## START

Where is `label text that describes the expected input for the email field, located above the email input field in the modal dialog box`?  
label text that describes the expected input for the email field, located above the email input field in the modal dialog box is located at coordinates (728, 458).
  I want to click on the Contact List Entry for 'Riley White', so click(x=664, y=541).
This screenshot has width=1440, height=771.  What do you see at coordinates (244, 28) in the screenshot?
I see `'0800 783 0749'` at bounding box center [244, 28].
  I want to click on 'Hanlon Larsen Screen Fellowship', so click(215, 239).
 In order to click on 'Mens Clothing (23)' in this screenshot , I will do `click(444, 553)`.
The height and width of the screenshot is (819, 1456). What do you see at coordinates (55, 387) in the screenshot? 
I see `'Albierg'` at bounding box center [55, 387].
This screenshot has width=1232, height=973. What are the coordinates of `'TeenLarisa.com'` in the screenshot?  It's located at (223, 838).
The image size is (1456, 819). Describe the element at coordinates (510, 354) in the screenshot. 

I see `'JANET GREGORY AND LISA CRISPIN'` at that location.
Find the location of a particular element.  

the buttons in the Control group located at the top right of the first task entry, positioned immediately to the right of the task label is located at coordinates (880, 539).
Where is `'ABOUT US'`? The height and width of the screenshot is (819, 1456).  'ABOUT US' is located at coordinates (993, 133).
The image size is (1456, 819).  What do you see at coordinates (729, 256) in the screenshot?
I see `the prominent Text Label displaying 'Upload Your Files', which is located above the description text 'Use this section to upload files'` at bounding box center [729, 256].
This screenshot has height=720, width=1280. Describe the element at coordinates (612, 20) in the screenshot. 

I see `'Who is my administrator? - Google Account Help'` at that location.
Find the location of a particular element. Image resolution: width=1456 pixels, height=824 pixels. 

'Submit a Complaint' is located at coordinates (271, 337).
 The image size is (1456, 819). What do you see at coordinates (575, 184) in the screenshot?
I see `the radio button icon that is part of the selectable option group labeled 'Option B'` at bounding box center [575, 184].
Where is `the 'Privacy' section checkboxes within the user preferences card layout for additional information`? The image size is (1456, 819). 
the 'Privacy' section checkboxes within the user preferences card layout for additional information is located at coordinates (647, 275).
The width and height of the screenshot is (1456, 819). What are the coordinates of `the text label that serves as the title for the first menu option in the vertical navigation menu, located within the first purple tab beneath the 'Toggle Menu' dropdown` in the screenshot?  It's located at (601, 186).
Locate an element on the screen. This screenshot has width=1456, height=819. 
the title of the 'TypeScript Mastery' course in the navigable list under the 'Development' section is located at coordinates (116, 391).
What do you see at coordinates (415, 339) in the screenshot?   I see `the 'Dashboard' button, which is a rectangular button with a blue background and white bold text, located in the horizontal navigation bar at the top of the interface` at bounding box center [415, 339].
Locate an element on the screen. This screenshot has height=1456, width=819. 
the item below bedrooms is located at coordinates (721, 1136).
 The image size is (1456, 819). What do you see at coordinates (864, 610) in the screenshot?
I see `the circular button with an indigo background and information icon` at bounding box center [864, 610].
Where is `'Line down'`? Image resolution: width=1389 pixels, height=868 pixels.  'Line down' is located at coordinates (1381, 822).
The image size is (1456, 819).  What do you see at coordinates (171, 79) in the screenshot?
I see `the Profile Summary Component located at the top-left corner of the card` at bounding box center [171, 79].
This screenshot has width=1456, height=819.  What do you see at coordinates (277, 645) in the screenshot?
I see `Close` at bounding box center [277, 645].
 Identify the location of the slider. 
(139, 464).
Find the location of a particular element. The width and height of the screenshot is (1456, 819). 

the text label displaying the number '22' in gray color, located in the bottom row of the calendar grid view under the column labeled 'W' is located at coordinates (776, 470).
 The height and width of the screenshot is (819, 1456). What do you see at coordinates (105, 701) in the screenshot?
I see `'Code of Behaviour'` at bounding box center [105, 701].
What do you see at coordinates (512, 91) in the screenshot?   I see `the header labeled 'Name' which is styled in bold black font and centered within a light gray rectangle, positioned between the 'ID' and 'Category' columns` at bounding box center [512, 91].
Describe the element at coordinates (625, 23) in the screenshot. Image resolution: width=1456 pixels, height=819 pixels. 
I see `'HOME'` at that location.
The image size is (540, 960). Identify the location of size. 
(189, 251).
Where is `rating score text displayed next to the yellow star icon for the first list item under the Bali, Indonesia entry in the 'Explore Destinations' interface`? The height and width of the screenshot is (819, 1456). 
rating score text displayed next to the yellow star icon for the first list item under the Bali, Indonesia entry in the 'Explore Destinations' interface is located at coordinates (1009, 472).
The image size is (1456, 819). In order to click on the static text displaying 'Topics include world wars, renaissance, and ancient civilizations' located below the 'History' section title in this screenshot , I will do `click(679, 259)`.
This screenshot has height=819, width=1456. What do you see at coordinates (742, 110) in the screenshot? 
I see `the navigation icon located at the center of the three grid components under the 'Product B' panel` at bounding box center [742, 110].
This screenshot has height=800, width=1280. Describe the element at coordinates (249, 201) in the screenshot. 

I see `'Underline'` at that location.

## END

§ Task to complete: Lay out every line of the data above as a Markdown table with the columns "Row" and "Entry". Number each line in order, and leave out the blank lines.

§ Finished task:
| Row | Entry |
|---|---|
| 1 | Where is `label text that describes the expected input for the email field, located above the email input field in the modal dialog box`?   |
| 2 | label text that describes the expected input for the email field, located above the email input field in the modal dialog box is located at coordinates (728, 458). |
| 3 |   I want to click on the Contact List Entry for 'Riley White', so click(x=664, y=541). |
| 4 | This screenshot has width=1440, height=771.  What do you see at coordinates (244, 28) in the screenshot? |
| 5 | I see `'0800 783 0749'` at bounding box center [244, 28]. |
| 6 |   I want to click on 'Hanlon Larsen Screen Fellowship', so click(215, 239). |
| 7 |  In order to click on 'Mens Clothing (23)' in this screenshot , I will do `click(444, 553)`. |
| 8 | The height and width of the screenshot is (819, 1456). What do you see at coordinates (55, 387) in the screenshot?  |
| 9 | I see `'Albierg'` at bounding box center [55, 387]. |
| 10 | This screenshot has width=1232, height=973. What are the coordinates of `'TeenLarisa.com'` in the screenshot?  It's located at (223, 838). |
| 11 | The image size is (1456, 819). Describe the element at coordinates (510, 354) in the screenshot.  |
| 12 | I see `'JANET GREGORY AND LISA CRISPIN'` at that location. |
| 13 | Find the location of a particular element.   |
| 14 | the buttons in the Control group located at the top right of the first task entry, positioned immediately to the right of the task label is located at coordinates (880, 539). |
| 15 | Where is `'ABOUT US'`? The height and width of the screenshot is (819, 1456).  'ABOUT US' is located at coordinates (993, 133). |
| 16 | The image size is (1456, 819).  What do you see at coordinates (729, 256) in the screenshot? |
| 17 | I see `the prominent Text Label displaying 'Upload Your Files', which is located above the description text 'Use this section to upload files'` at bounding box center [729, 256]. |
| 18 | This screenshot has height=720, width=1280. Describe the element at coordinates (612, 20) in the screenshot.  |
| 19 | I see `'Who is my administrator? - Google Account Help'` at that location. |
| 20 | Find the location of a particular element. Image resolution: width=1456 pixels, height=824 pixels.  |
| 21 | 'Submit a Complaint' is located at coordinates (271, 337). |
| 22 |  The image size is (1456, 819). What do you see at coordinates (575, 184) in the screenshot? |
| 23 | I see `the radio button icon that is part of the selectable option group labeled 'Option B'` at bounding box center [575, 184]. |
| 24 | Where is `the 'Privacy' section checkboxes within the user preferences card layout for additional information`? The image size is (1456, 819).  |
| 25 | the 'Privacy' section checkboxes within the user preferences card layout for additional information is located at coordinates (647, 275). |
| 26 | The width and height of the screenshot is (1456, 819). What are the coordinates of `the text label that serves as the title for the first menu option in the vertical navigation menu, located within the first purple tab beneath the 'Toggle Menu' dropdown` in the screenshot?  It's located at (601, 186). |
| 27 | Locate an element on the screen. This screenshot has width=1456, height=819.  |
| 28 | the title of the 'TypeScript Mastery' course in the navigable list under the 'Development' section is located at coordinates (116, 391). |
| 29 | What do you see at coordinates (415, 339) in the screenshot?   I see `the 'Dashboard' button, which is a rectangular button with a blue background and white bold text, located in the horizontal navigation bar at the top of the interface` at bounding box center [415, 339]. |
| 30 | Locate an element on the screen. This screenshot has height=1456, width=819.  |
| 31 | the item below bedrooms is located at coordinates (721, 1136). |
| 32 |  The image size is (1456, 819). What do you see at coordinates (864, 610) in the screenshot? |
| 33 | I see `the circular button with an indigo background and information icon` at bounding box center [864, 610]. |
| 34 | Where is `'Line down'`? Image resolution: width=1389 pixels, height=868 pixels.  'Line down' is located at coordinates (1381, 822). |
| 35 | The image size is (1456, 819).  What do you see at coordinates (171, 79) in the screenshot? |
| 36 | I see `the Profile Summary Component located at the top-left corner of the card` at bounding box center [171, 79]. |
| 37 | This screenshot has width=1456, height=819.  What do you see at coordinates (277, 645) in the screenshot? |
| 38 | I see `Close` at bounding box center [277, 645]. |
| 39 |  Identify the location of the slider.  |
| 40 | (139, 464). |
| 41 | Find the location of a particular element. The width and height of the screenshot is (1456, 819).  |
| 42 | the text label displaying the number '22' in gray color, located in the bottom row of the calendar grid view under the column labeled 'W' is located at coordinates (776, 470). |
| 43 |  The height and width of the screenshot is (819, 1456). What do you see at coordinates (105, 701) in the screenshot? |
| 44 | I see `'Code of Behaviour'` at bounding box center [105, 701]. |
| 45 | What do you see at coordinates (512, 91) in the screenshot?   I see `the header labeled 'Name' which is styled in bold black font and centered within a light gray rectangle, positioned between the 'ID' and 'Category' columns` at bounding box center [512, 91]. |
| 46 | Describe the element at coordinates (625, 23) in the screenshot. Image resolution: width=1456 pixels, height=819 pixels.  |
| 47 | I see `'HOME'` at that location. |
| 48 | The image size is (540, 960). Identify the location of size.  |
| 49 | (189, 251). |
| 50 | Where is `rating score text displayed next to the yellow star icon for the first list item under the Bali, Indonesia entry in the 'Explore Destinations' interface`? The height and width of the screenshot is (819, 1456).  |
| 51 | rating score text displayed next to the yellow star icon for the first list item under the Bali, Indonesia entry in the 'Explore Destinations' interface is located at coordinates (1009, 472). |
| 52 | The image size is (1456, 819). In order to click on the static text displaying 'Topics include world wars, renaissance, and ancient civilizations' located below the 'History' section title in this screenshot , I will do `click(679, 259)`. |
| 53 | This screenshot has height=819, width=1456. What do you see at coordinates (742, 110) in the screenshot?  |
| 54 | I see `the navigation icon located at the center of the three grid components under the 'Product B' panel` at bounding box center [742, 110]. |
| 55 | This screenshot has height=800, width=1280. Describe the element at coordinates (249, 201) in the screenshot.  |
| 56 | I see `'Underline'` at that location. |